Por último, el sacerdote apaga las velas.
Al morir Isabel y ascender Jacobo I al trono, la rigidez religiosa conllevaría, a modo de correlación, un aumento de las supersticiones. El propio rey redactó una Demonología de la que en este libro se incluye un extracto tan riguroso como escalofriante. Hasta Shakespeare tomaría nota de las obsesiones de su monarca para ir sumergiendo la última etapa de su obra teatral en un torbellino de hechicerías, corrillos desdentados y atmósferas ominosas. ¿Estaban inspirando los auténticos casos de brujería a la ficción, o los implicados en aquellos juicios no hacían más que repetir los relatos oídos de abuelas y mercaderes? La descripción de estos procesos toma las trazas de un grabado medieval, demasiado fantástico como para ser cierto; tal vez no podía esperarse otra cosa de un panorama excesivamente detallista, capaz tanto de las demonologías como de El perfecto armazón para un huerto de lúpulo (1574), lo cual indica también bastantes cosas sobre nuestra época.

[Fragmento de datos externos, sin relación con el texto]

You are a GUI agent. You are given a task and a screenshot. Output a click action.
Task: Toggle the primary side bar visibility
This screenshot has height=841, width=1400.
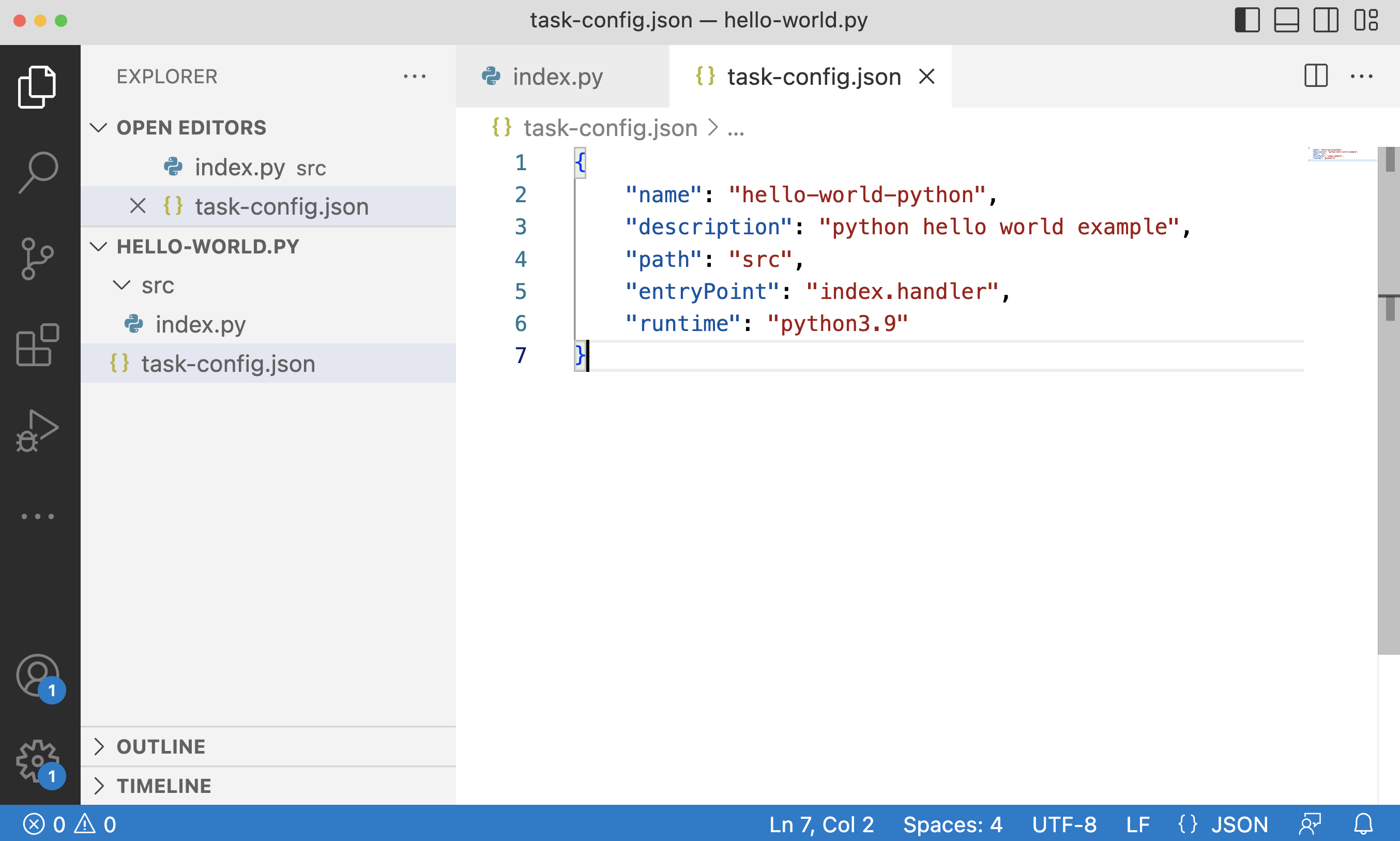click(1247, 20)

Las denuncias por brujería, con los juicios de Salem en cabeza, han inspirado una literatura morbosa encapuchada de fidelidad histórica, a la manera de Jeanette Winterson. Quien toma el libro de Howe como referente para hacer ficción, suele caer en las trampas de una estética Tim Burton, cuando la lectura fiel impone una visión mucho más terrorífica, à la James Wan, en la que se confunden los límites de lo creíble y la enfermedad mental: niños testificando, llantos, sangrados y vómitos de alfileres en la sala, relatos de testigos que aseguran haber oído arañazos en las tablas de sus ventanas, recibir pellizcos en la oscuridad y sufrir contorsiones dignas de El Exorcista. Todo esto, que se lee como un cuento de Gógol o Poe, fue cotidiano y cierto en ese tiempo remoto que a su vez se mantiene demasiado cerca, como el cuervo que una vez picotea el cuerpo afecta también a la razón y el alma.